■ Fragmento para leer:
== == ==

Hace unos años tuve un alumno de nombre ruso y apellidos españoles. Lo habían adoptado con diez años junto con dos hermanos adolescentes. Los niños eran difíciles y la madre se había separado., dejando a los chicos al cuidado del padre, un señor algo mayor y bastante superado. La Jefa de Estudios del instituto donde trabajaba nos citó a algunos profesores del niño para hablar con el padre, que estaba pensando en devolverlos. O la palabra técnica equivalente. No lo hizo. 

Estoy con Susana (la autora del blog) en que ser madre es mucho, mucho más que un hecho biológico. 


lunes, 4 de enero de 2016

Los nervios

Los hijos tienen miles de virtudes, sobre todo a ojos de sus padres, de eso no cabe duda. Pero tienen también unos cuantos defectos. O cualidades no necesariamente positivas. Entre ellas, posiblemente, la que ocupe el lugar de honor sea su capacidad para agotar nuestra paciencia. Para sacarnos de quicio. Para hacernos perder los nervios.

No sé si vienen así de fábrica. Quizá sea algo que se aprende por imitación. Una convención social o lo mismo es cosa nuestra, que agotamos nuestros recursos antes de tiempo.

A medida que van creciendo se hacen conscientes de esa capacidad. Mi Chicote sabe usarla perfectamente. Cuando ve a su hermano dormido y es hora de que él caiga en los brazos de Morfeo, por ejemplo, sabe que basta un grito suyo, un berrido bien dado, para que servidora, o sea, la madre que lo parió, pierda los nervios ante la perspectiva de sus dos retoños despiertos.

No me gusta ponerme nerviosa. Mi hijo tiene tres años, es muy pequeño. Sí, lo sé, los niños saben mucho. Pero eso no quiere decir que debamos ponernos a su altura. Tienen otra manera de manejar sus necesidades, no controlan los tiempos y para ellos sólo existe el ahora. Si además tienen carácter, como el mío, y les sobra picardía, el drama está latente, dispuesto a salpicarnos en cualquier momento.

== == ==

■ Material proporcionado:
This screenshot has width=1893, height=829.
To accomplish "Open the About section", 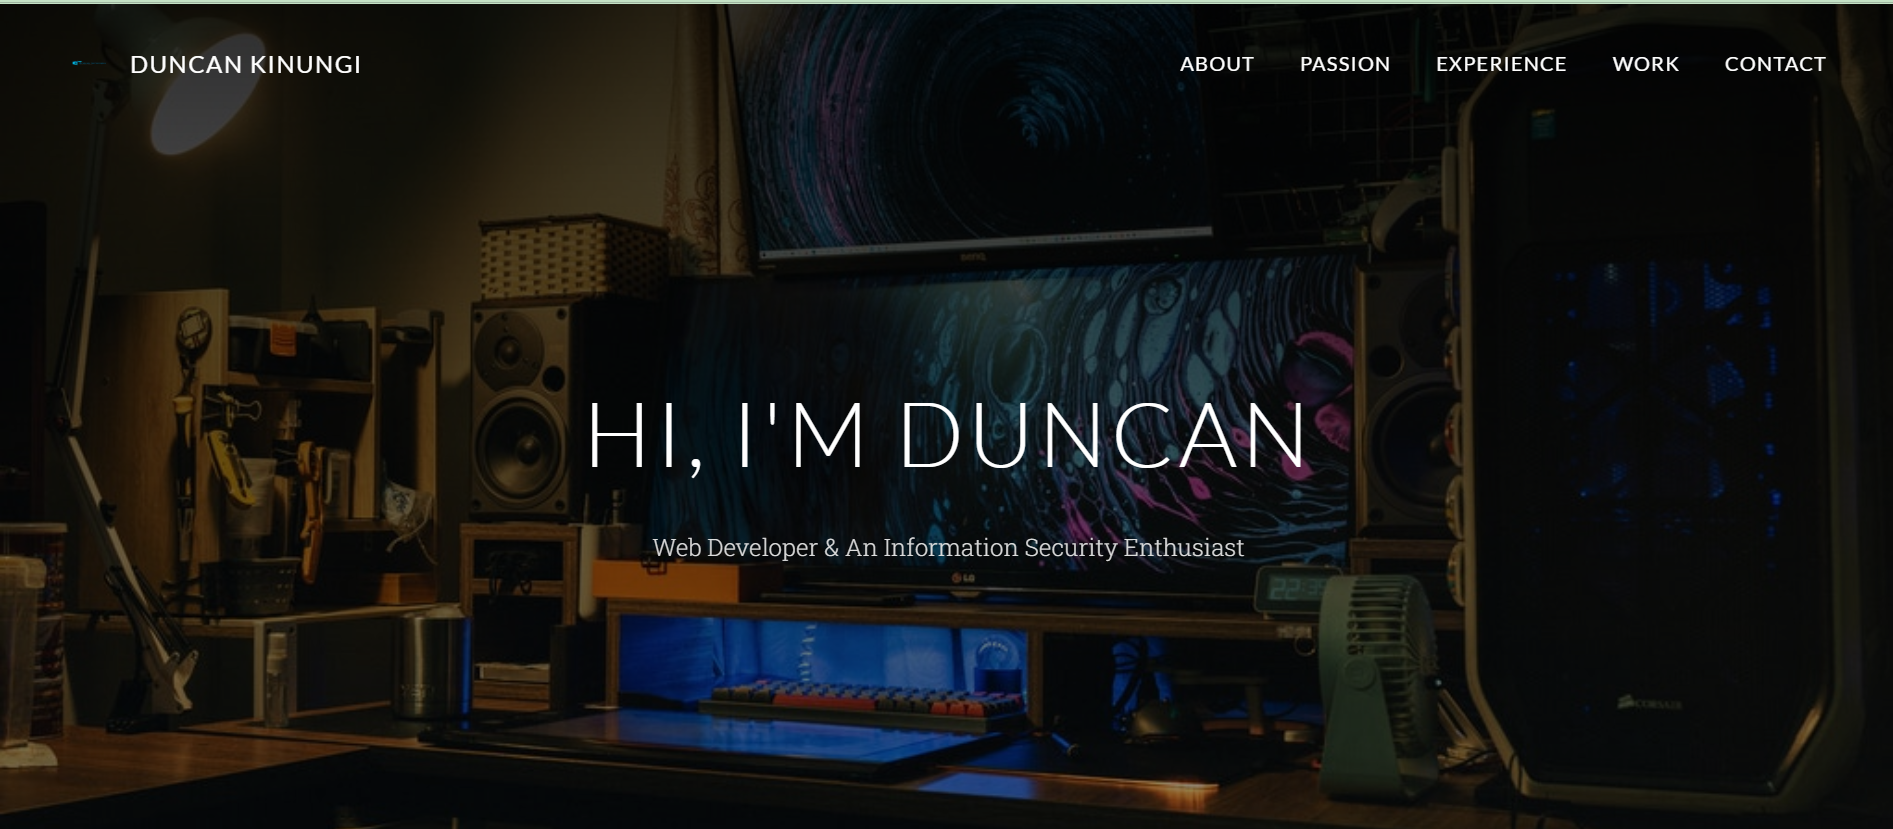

== == ==

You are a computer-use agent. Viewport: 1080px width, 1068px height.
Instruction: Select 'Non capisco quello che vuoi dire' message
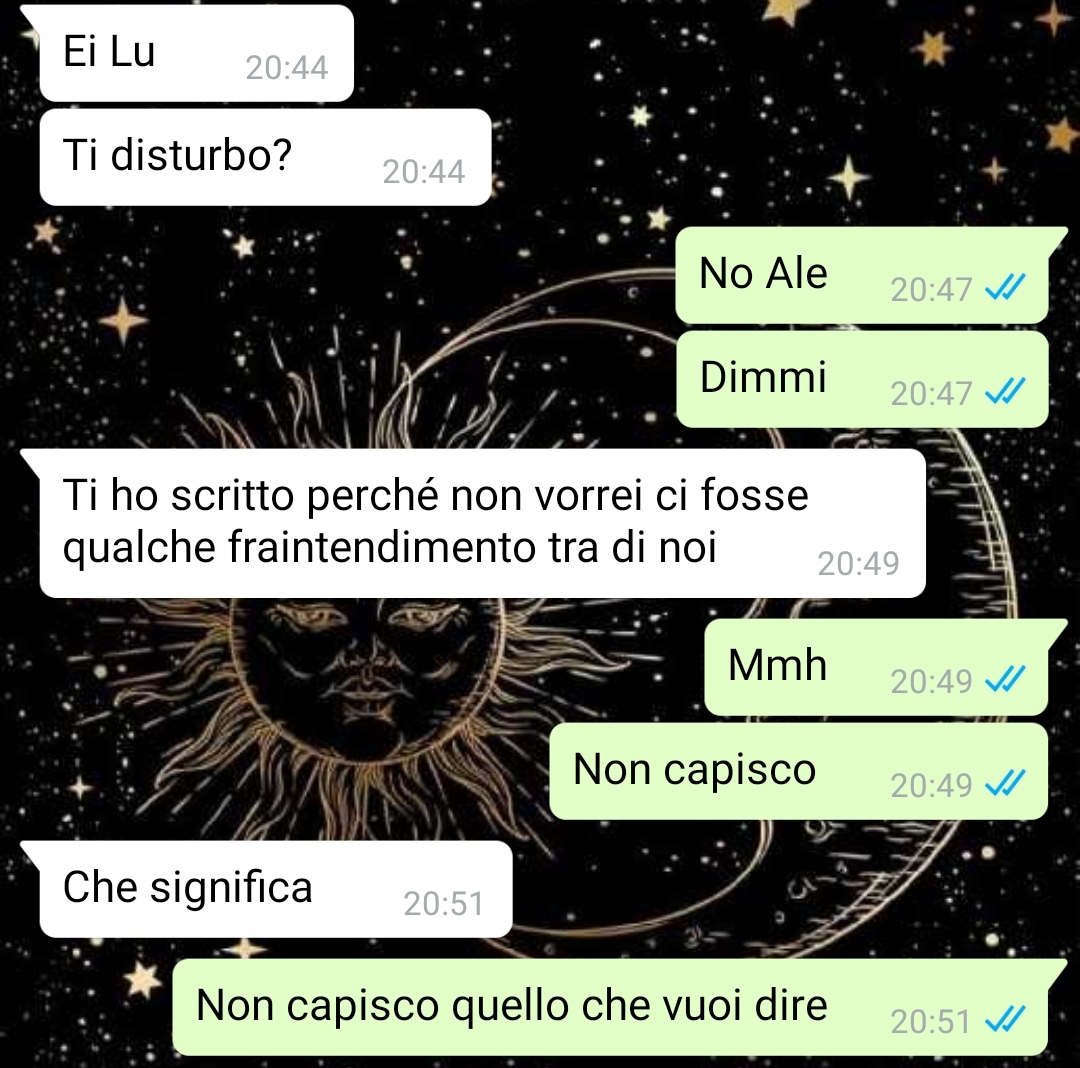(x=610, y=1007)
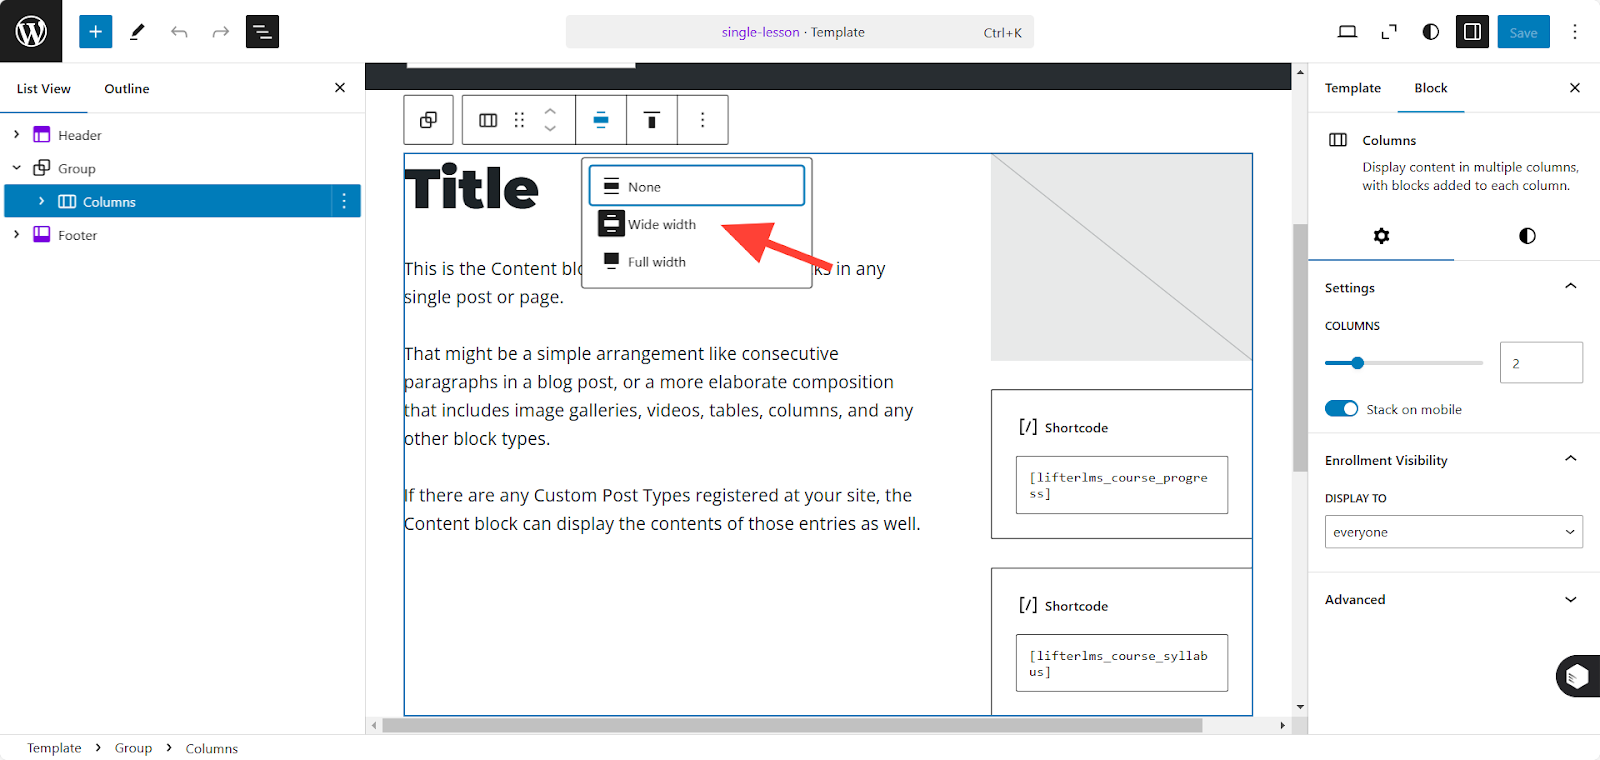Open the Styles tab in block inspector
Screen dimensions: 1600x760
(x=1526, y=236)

== == ==

■ Tarea 1: Indica si cada afirmación concuerda con el fragmento sobre los nervios, respondiendo sí o no y citando literalmente las palabras que lo deciden: (a) el hijo de la autora del blog tiene tres años; (b) al alumno de nombre ruso lo adoptaron sin hermanos; (c) el padre acabó devolviendo a los niños.
■ Tarea 2: Según el fragmento sobre los nervios, ¿con qué edad fue adoptado el alumno de nombre ruso?
■ Tarea 3: Prosigue el fragmento sobre los nervios a partir de su última frase.

■ Resultado 1:
(a) Sí: "Mi hijo tiene tres años".
(b) No: "Lo habían adoptado con diez años junto con dos hermanos adolescentes".
(c) No: "No lo hizo."

■ Resultado 2: Con diez años.

■ Resultado 3:
He intentado muchas cosas. Contar hasta diez. Respirar hondo. Razonar. Verme a través de sus ojos. A veces funciona. Otras no, la verdad.

Yo soy nerviosa. Me he vuelto paciente con los años, pero con mi hijo a veces me cuesta más de la cuenta. Y lo siento. No me gusta pensar en mí misma gritándole, y, sobre todo, no me gusta pensar en cómo se sentirá mi hijo cuando le grito. Porque, cuando me pongo, soy capaz de gritar mucho.

Hay padres fenomenales, de esos que ves en el parque siempre en estado zen, dialogando con sus retoños y con una sonrisa en los labios. Yo quiero ser así.
Pero no soy perfecta, y grito, gruño y me enfado. A veces. O muchas veces. Desde luego, más de las que quisiera. Ojalá mis nervios se vayan controlando. Ojalá dentro de unos años me haya vuelto una madre zen. O mis hijos unos niños de anuncio.

Hasta entonces seguiré intentando contar hasta diez. Y, si se me escapan los nervios, los agarraré otra vez rápido. Y quizás Chicote me diga, como hizo una vez: Mamá, si estás nerviosa, haz como hago yo contigo, apriétame el brazo hasta que se te pase.

domingo, 3 de enero de 2016

El masaje

Hace un par de noches, mientras hacía tiempo en la cama de mi hijo mayor esperando que el sueño le venciese antes que a mí, mi primogénito se incorporó y, antes incluso de que puediese regañarlo por no estar ya dormido, me dijo:
 - Mamá, espera que te voy a hacer un masaje. Ahora vengo.

Me quedé con la boca tan abierta que ni siquiera fui capaz de contestar. El muchacho se trajo del salón uno de esos masajeadores de plástico que tienen un asa y cuatro bolas, y empezó a frotarme con él la espalda. Después de un par de minutos, lo cambió por sus propias manos y estuvo otro ratito apretándome las vértebras.

Cuando acabó me tapó despacito y me susurró que ya me podía dormir.

Luego tardó un buen rato en dormirse, pero yo estaba tan contenta, tan emocionada, que no me importó. No sé de donde sacó la idea de darme un masaje, los niños son sorprendentes y quizá me haya oído alguna vez pedirle al Padre de las Criaturas un masaje. O puede que hayamos comentado delante de él que el día que estuvimos en el hospital con su hermano yo tenía cita precisamente para darme un masaje, un regalito de cumple que no sé cuándo podré gastar.

A veces te sacan de quicio. Ponen a prueba tus nervios. Gastan tu paciencia y te llevan al  límite. Pero entonces, una sonrisa desdentada tras un par de horas intentando dormirle o un te quiero en medio de una discusión te desarman. Así son los niños. Absolutamente encantadores.